Yacc certainly makes it easier to write parsers for big grammars, but it's far from cheating. You need to know a lot more about parsing to use Yacc than you need to roll your own.
I disagree here. I have wtchged too many young programmers that I realized did not understand what yacc was doing and came to understanding that never built a simple parse before.
I'm not asking them to rebuild a parser for Algol68 or C++ in a one semester course. I asking that to you take something like Dennis Allisons "tiny basic" assignment for his Stanfrodf students in the lat 1970s and ask them to build that.
Peter Hibbard gave us a super small Algol-ish language, and we generated code for the "CMU Mini" (which was basically Gordon Bell's the precursor to the PDP-8 (see ISP below) - in my time the "Dragon Book was not yet written BTW. I really understood what Stev had accomplished.

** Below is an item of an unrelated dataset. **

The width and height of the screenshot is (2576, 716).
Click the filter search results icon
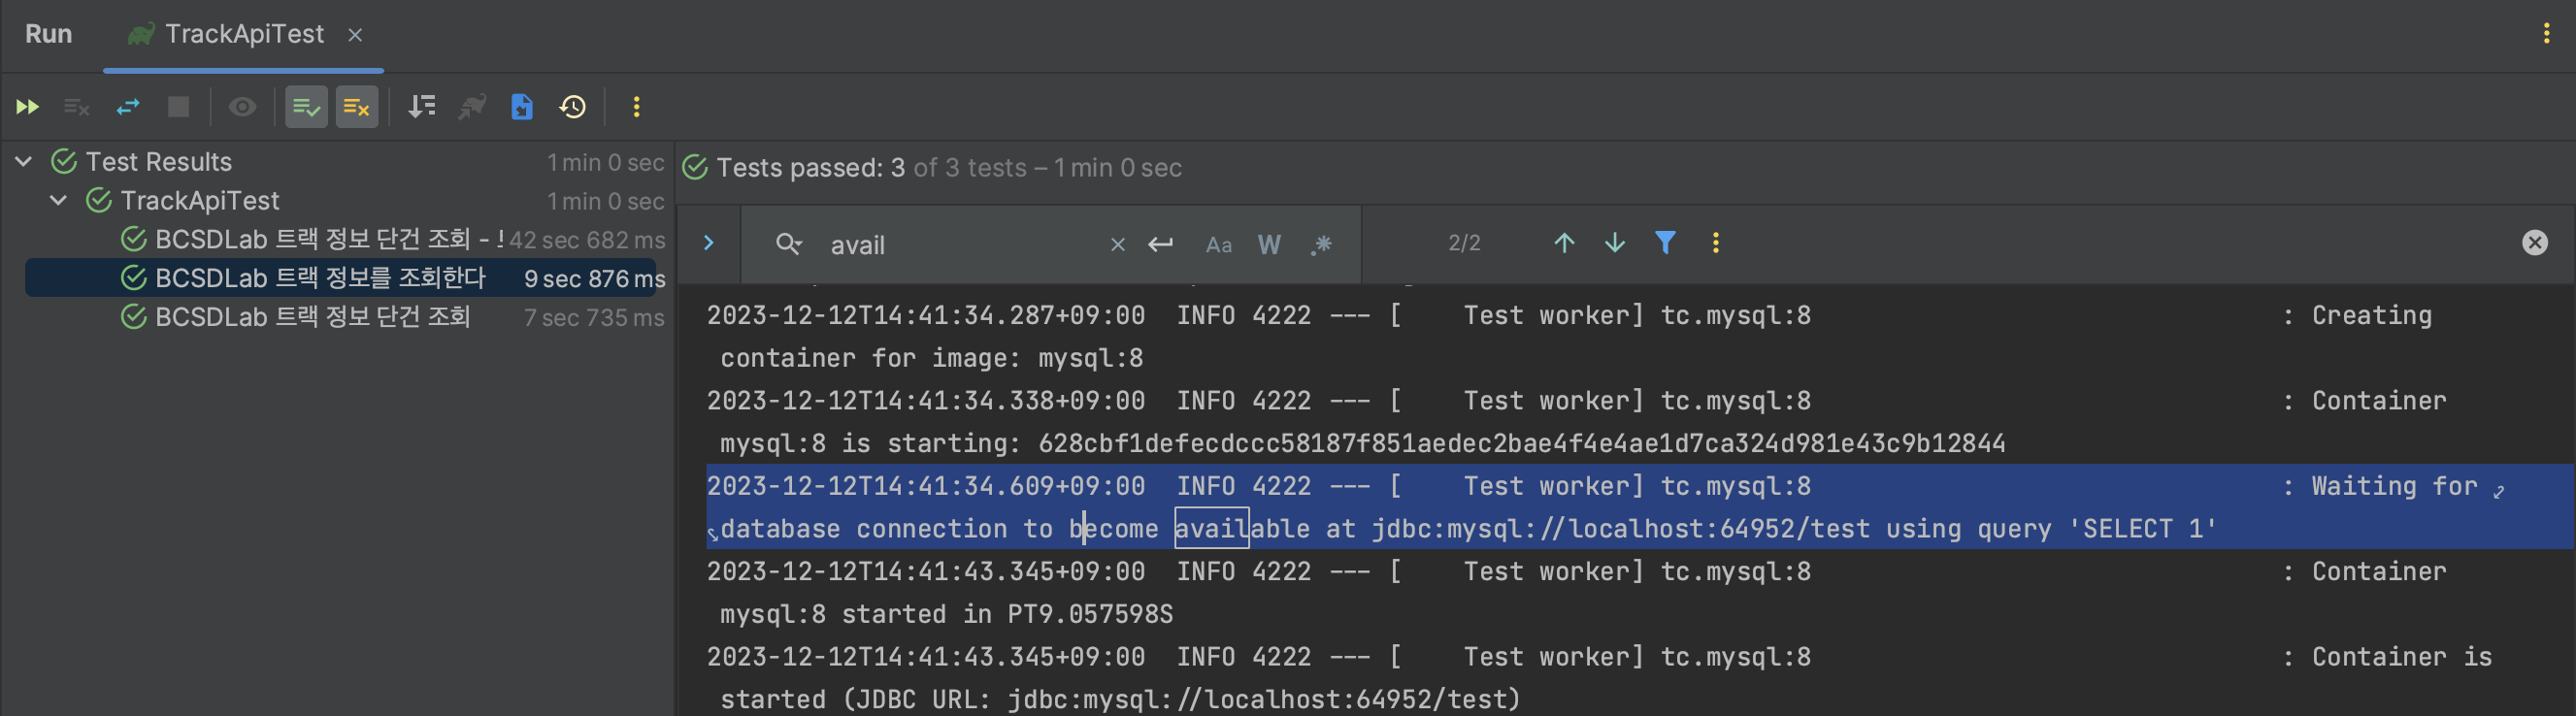1665,243
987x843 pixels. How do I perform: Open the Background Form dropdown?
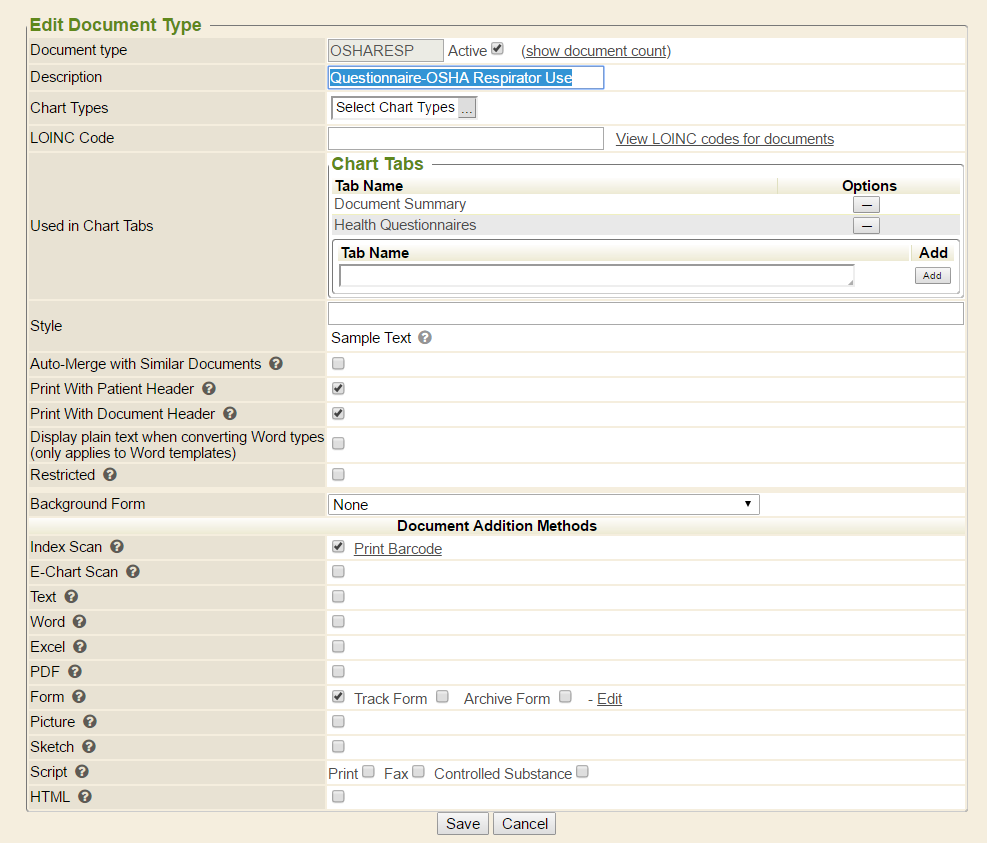point(543,505)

The interesting thing is while I tend to use yacc for most parsers, I've found myself building recursive descent parsers in a couple of cases where it seems to make better sense.

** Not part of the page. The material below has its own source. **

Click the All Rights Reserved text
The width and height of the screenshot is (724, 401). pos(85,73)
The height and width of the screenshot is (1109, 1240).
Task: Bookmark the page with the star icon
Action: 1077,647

Hand parsing of a tiny grammar is almost a necessary step on the way to understanding Yacc. But I think hand-building the whole parser for a compiler is unnecessary torture--like doing trigonometry with log tables.
Point table ... however a funny thing to consider. My father was a high school math teacher for 40 years. He noted that the loss of slide rules and trig tables made his "modern" (post-calculator) students not understand interpolation.To me, learning to use mathematical tables is a skill that never hurts. I don't even think of asking people "to walk uphill both ways to school in the snow and rain instead of riding a heated, dry yellow school bus." I am asking the student to learn foundational ideas and build skills up top of core understanding.